### AIM
Present the records below as a numbered list, from the line containing "The height and width of the screenshot is (669, 1619)." through the end of the records, skipping blank lines and leaving out the pictures.

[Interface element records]

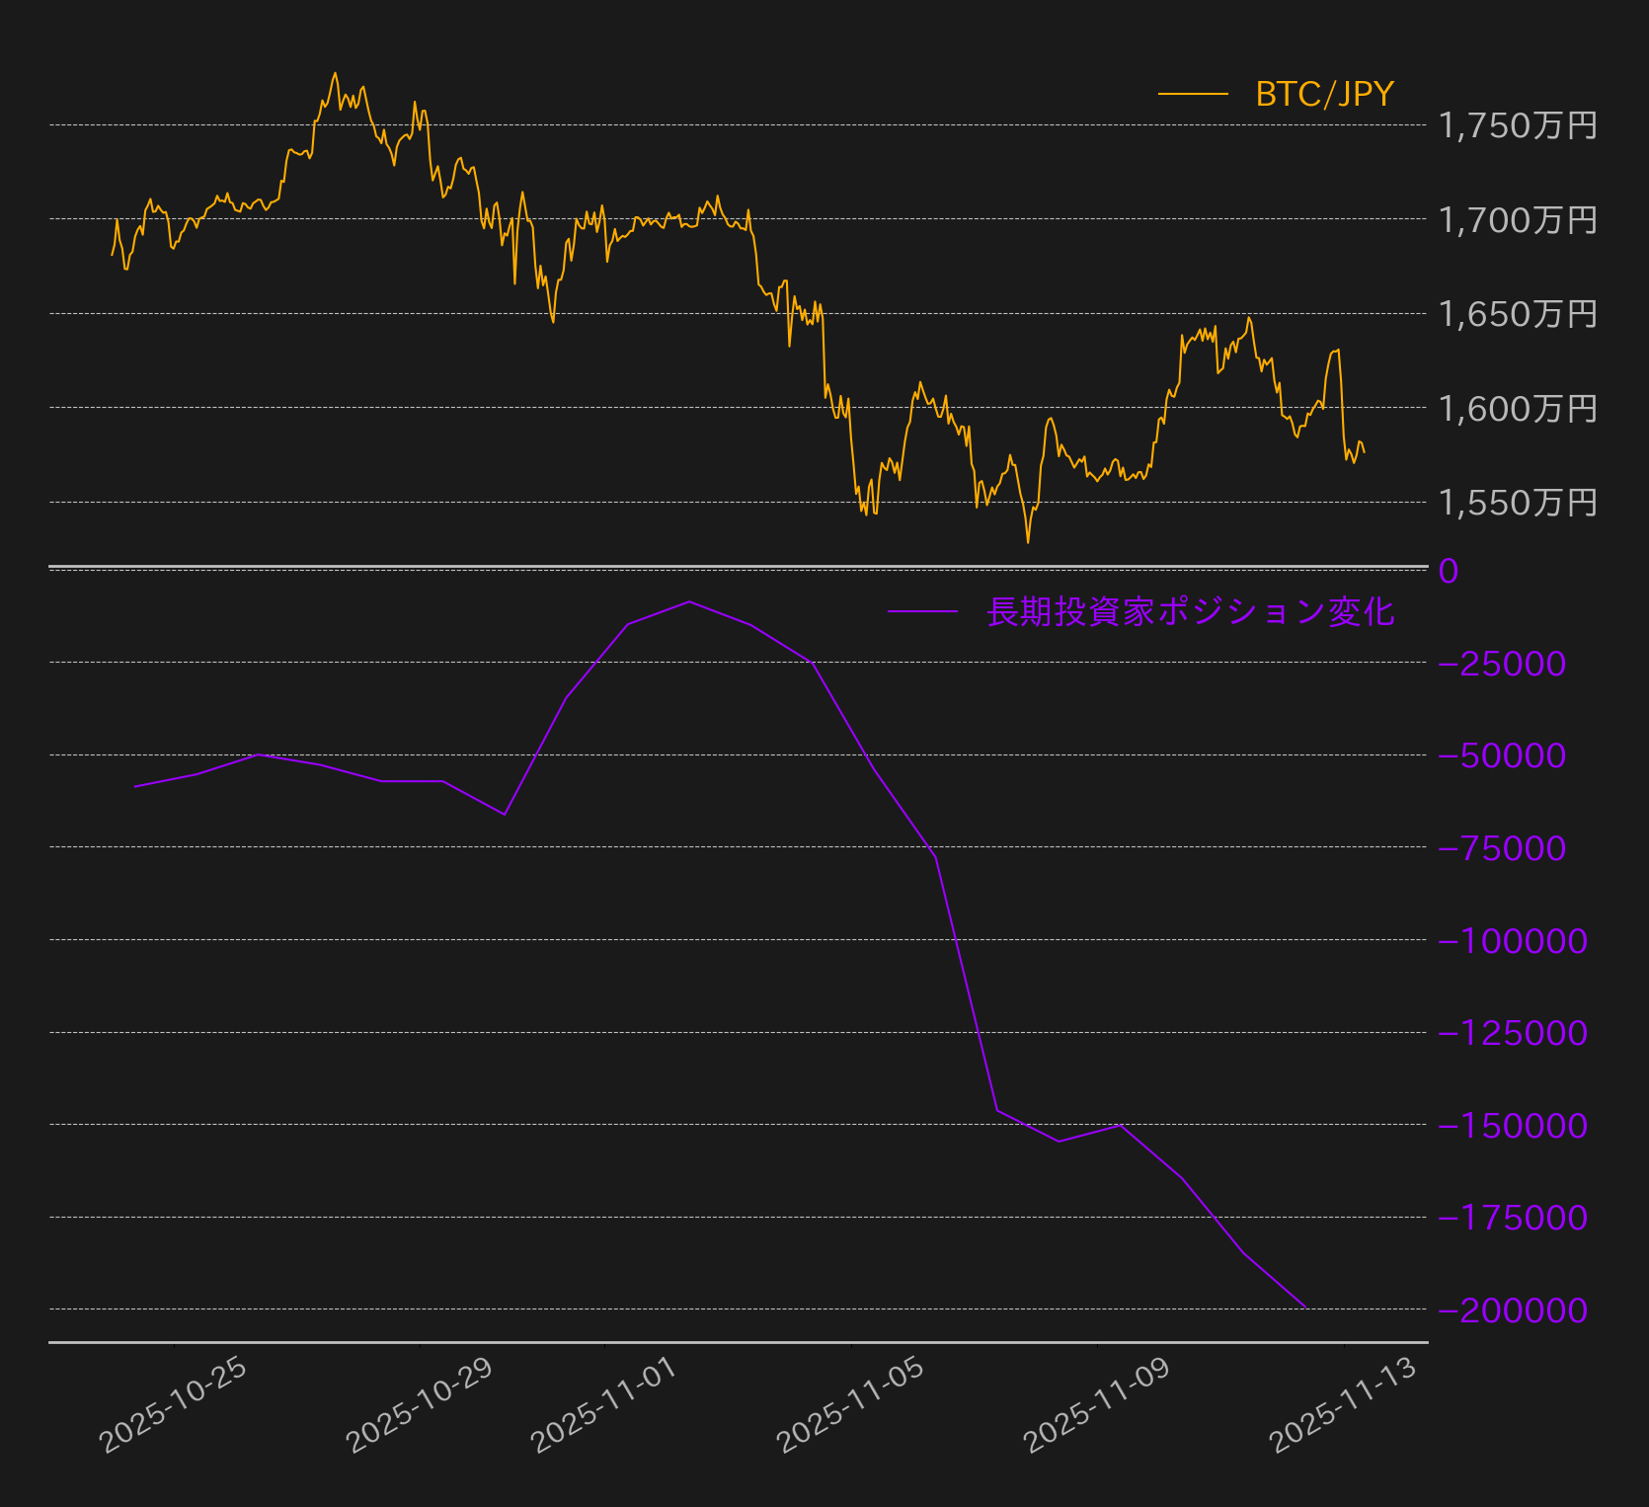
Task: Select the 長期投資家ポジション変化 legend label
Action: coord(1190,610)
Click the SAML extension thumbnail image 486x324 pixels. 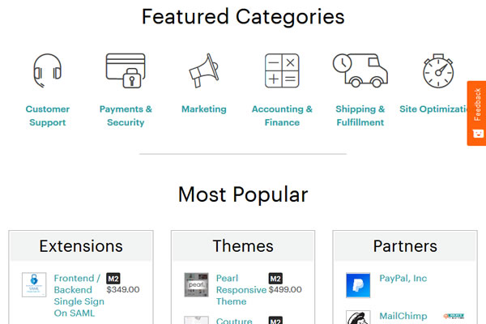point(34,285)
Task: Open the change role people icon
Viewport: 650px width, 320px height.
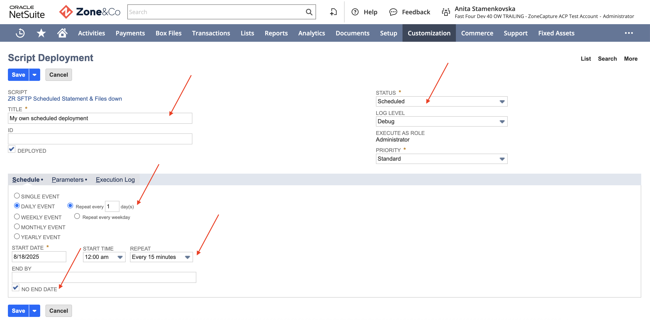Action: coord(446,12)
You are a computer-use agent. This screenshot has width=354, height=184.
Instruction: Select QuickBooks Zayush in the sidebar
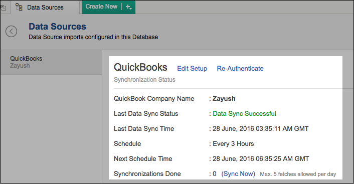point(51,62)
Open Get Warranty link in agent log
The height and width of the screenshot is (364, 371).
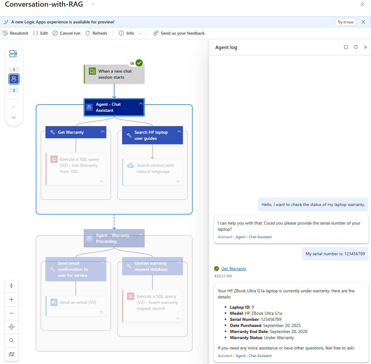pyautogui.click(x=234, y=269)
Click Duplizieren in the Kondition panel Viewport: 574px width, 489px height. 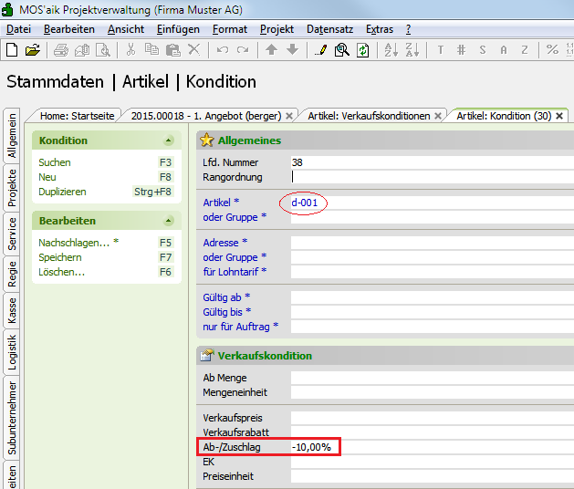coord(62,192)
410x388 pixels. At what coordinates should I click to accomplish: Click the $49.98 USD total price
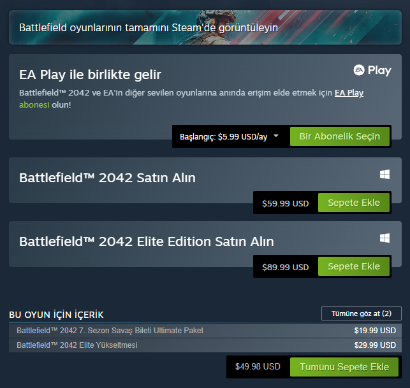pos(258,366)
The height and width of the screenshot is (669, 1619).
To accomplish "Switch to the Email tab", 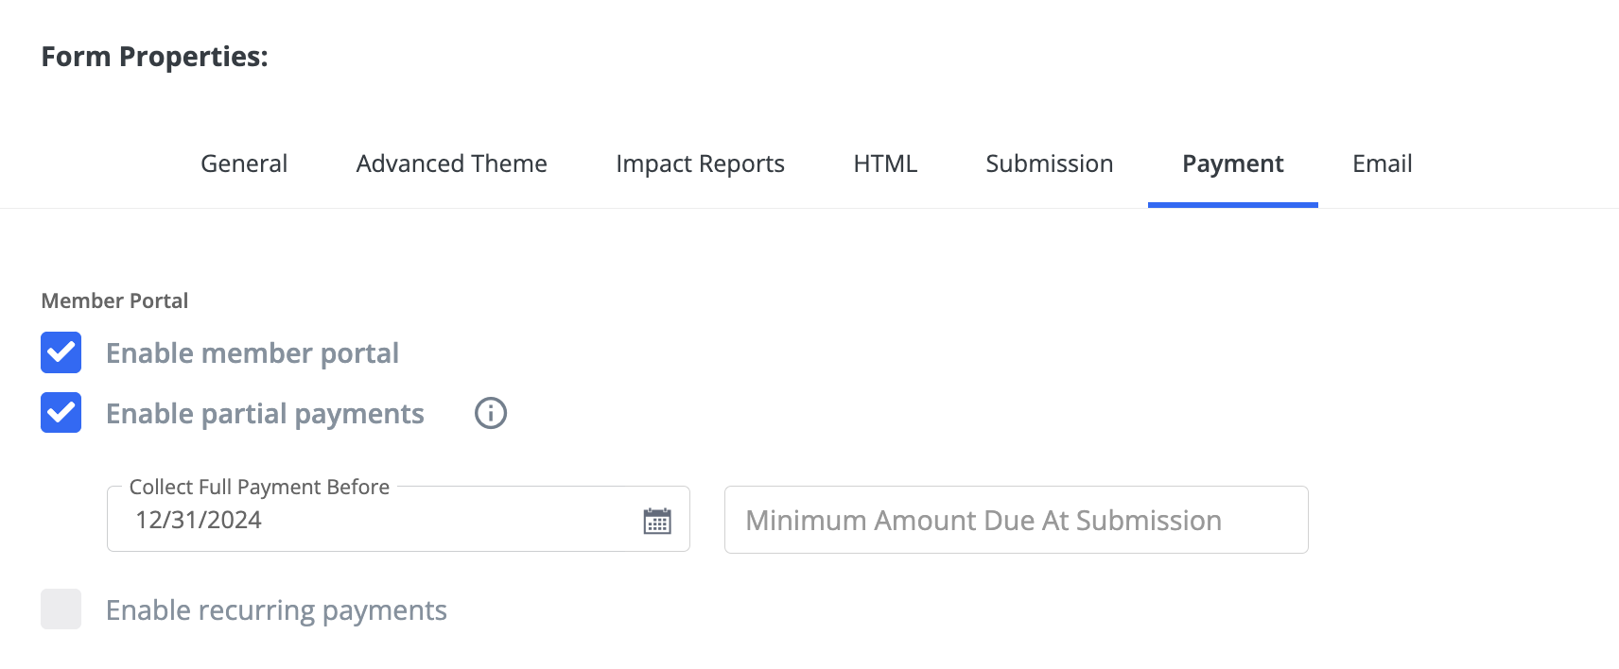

### WRITTEN ANSWER
1. The height and width of the screenshot is (669, 1619).
2. To accomplish "Switch to the Email tab", 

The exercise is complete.